- _Exercise_
Starting with the line that has "436x263 pixels." and finishing with the line that has "You are a computer-use", set down each line below exactly. Pictures are not copied.

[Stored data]
--- START ---
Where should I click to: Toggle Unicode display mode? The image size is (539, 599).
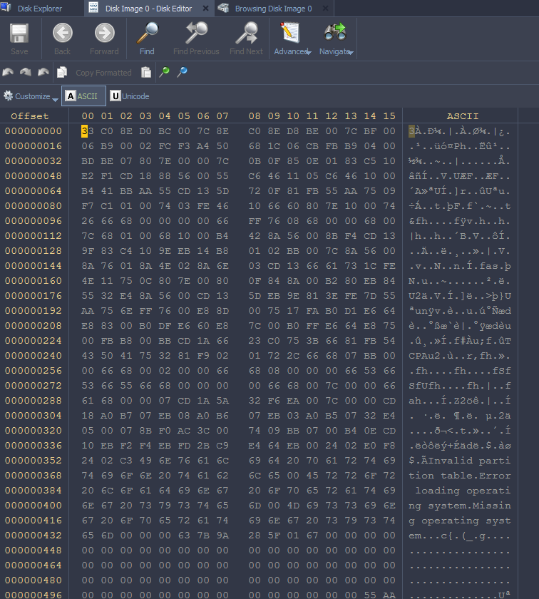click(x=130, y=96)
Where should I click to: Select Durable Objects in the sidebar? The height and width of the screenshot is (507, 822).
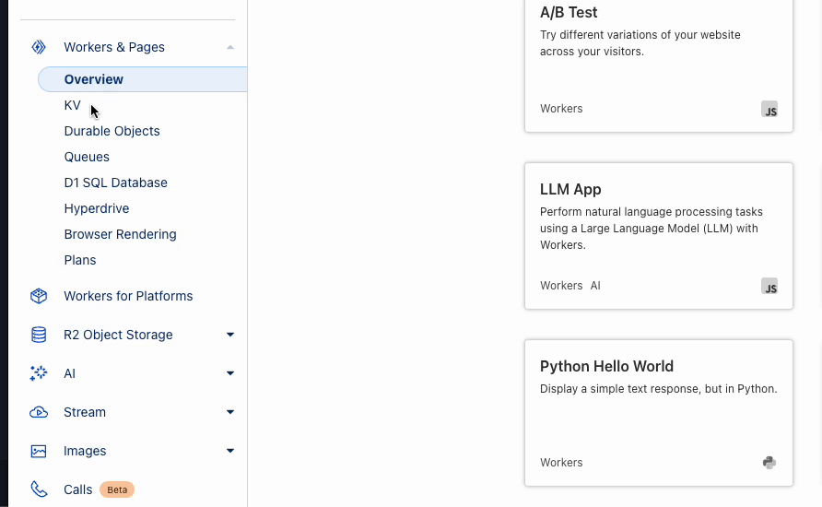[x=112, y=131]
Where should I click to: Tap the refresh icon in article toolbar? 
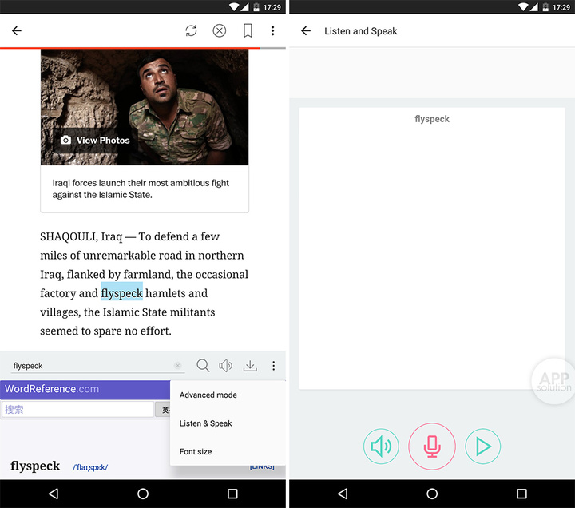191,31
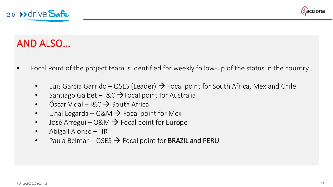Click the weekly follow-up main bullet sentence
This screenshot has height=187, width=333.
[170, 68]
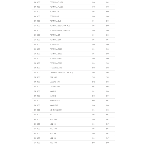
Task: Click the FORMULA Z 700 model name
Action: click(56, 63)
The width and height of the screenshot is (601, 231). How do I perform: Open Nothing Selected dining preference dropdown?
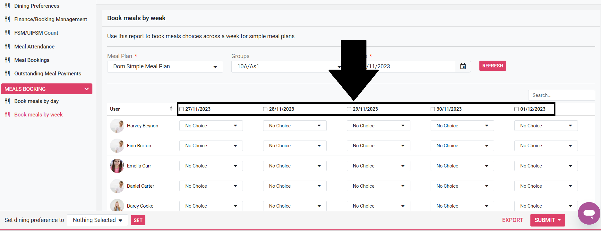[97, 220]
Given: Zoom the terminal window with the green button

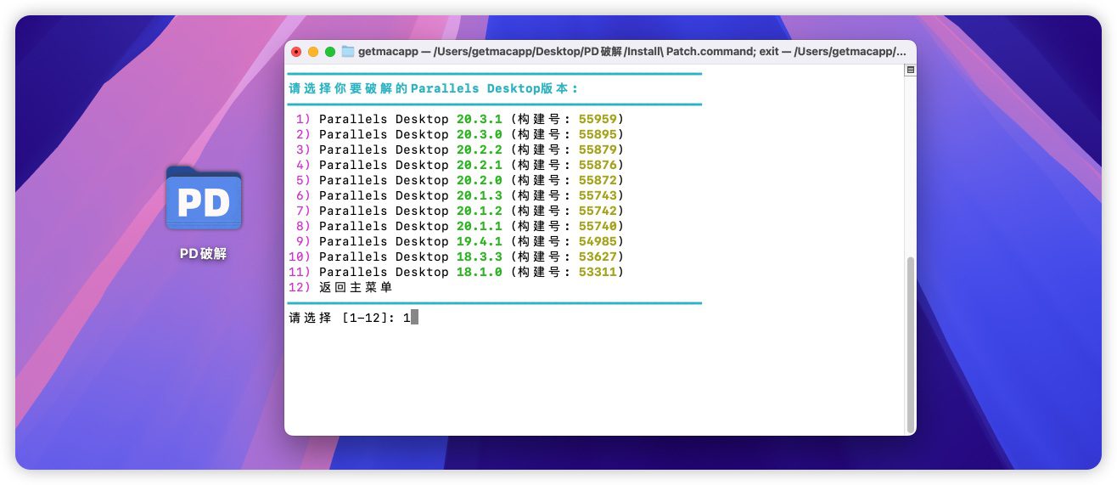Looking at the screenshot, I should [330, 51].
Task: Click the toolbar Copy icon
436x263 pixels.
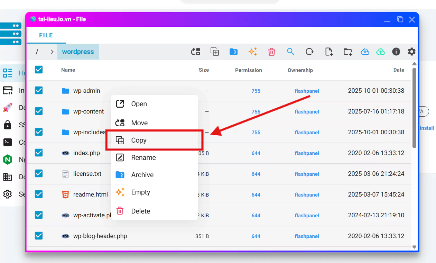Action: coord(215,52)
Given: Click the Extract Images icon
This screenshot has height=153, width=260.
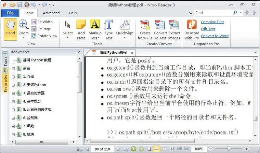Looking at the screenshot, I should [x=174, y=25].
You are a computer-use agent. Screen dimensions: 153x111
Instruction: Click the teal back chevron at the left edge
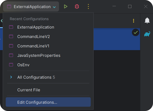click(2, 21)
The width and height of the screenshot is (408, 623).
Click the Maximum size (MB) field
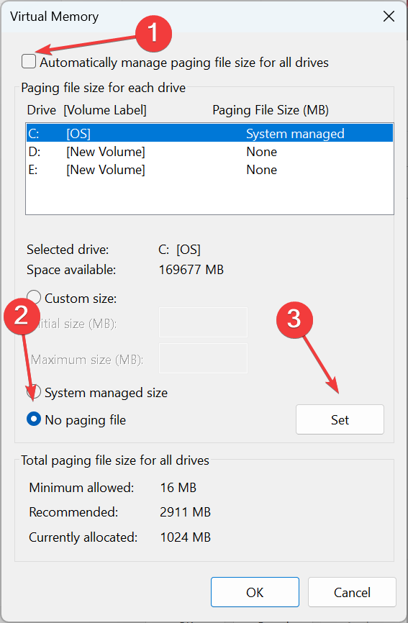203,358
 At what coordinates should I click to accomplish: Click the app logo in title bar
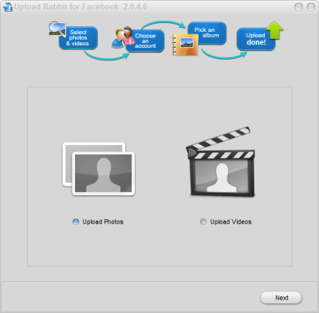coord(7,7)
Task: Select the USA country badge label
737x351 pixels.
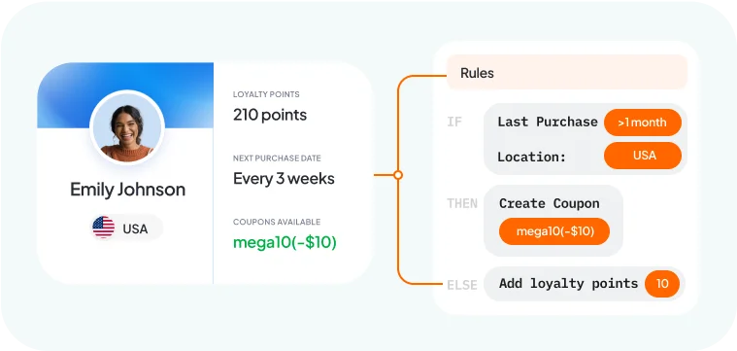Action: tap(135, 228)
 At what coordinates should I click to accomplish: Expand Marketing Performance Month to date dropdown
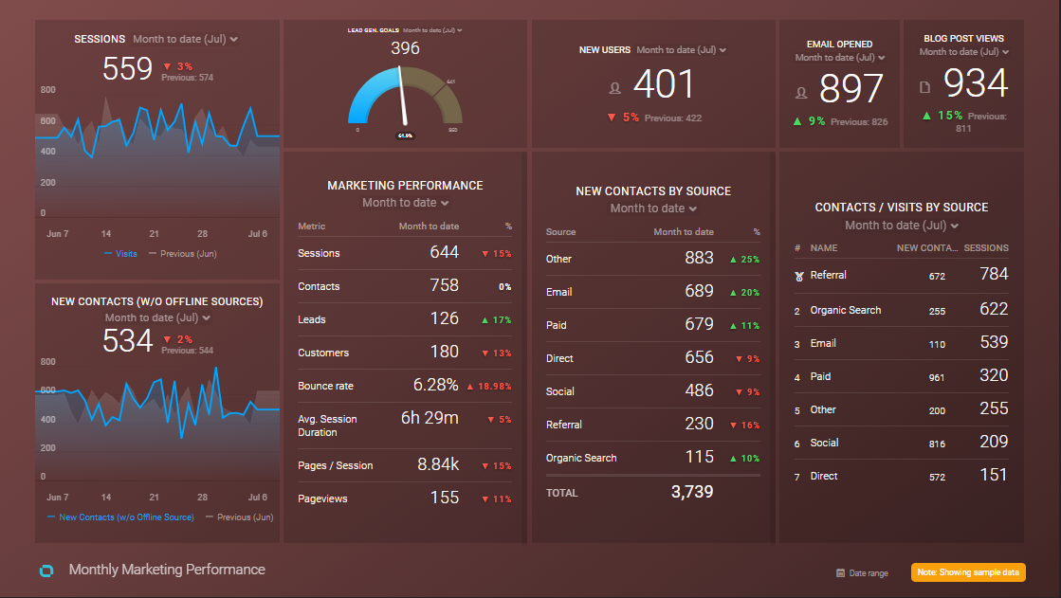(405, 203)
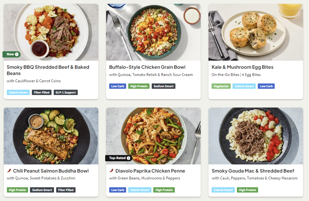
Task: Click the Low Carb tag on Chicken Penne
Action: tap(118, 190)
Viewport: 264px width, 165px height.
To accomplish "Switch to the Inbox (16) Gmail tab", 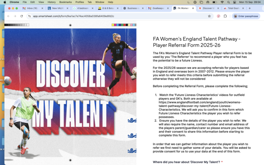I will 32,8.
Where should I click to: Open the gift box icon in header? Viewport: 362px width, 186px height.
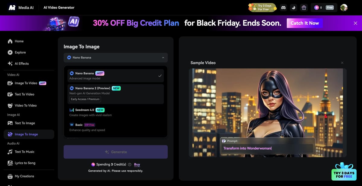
--- END ---
- _Solved problem_
436x263 pixels.
Action: coord(215,52)
Given: Click the Extract Images icon
This screenshot has height=153, width=260.
Looking at the screenshot, I should [x=174, y=25].
You are a computer-use agent. Screen dimensions: 153x111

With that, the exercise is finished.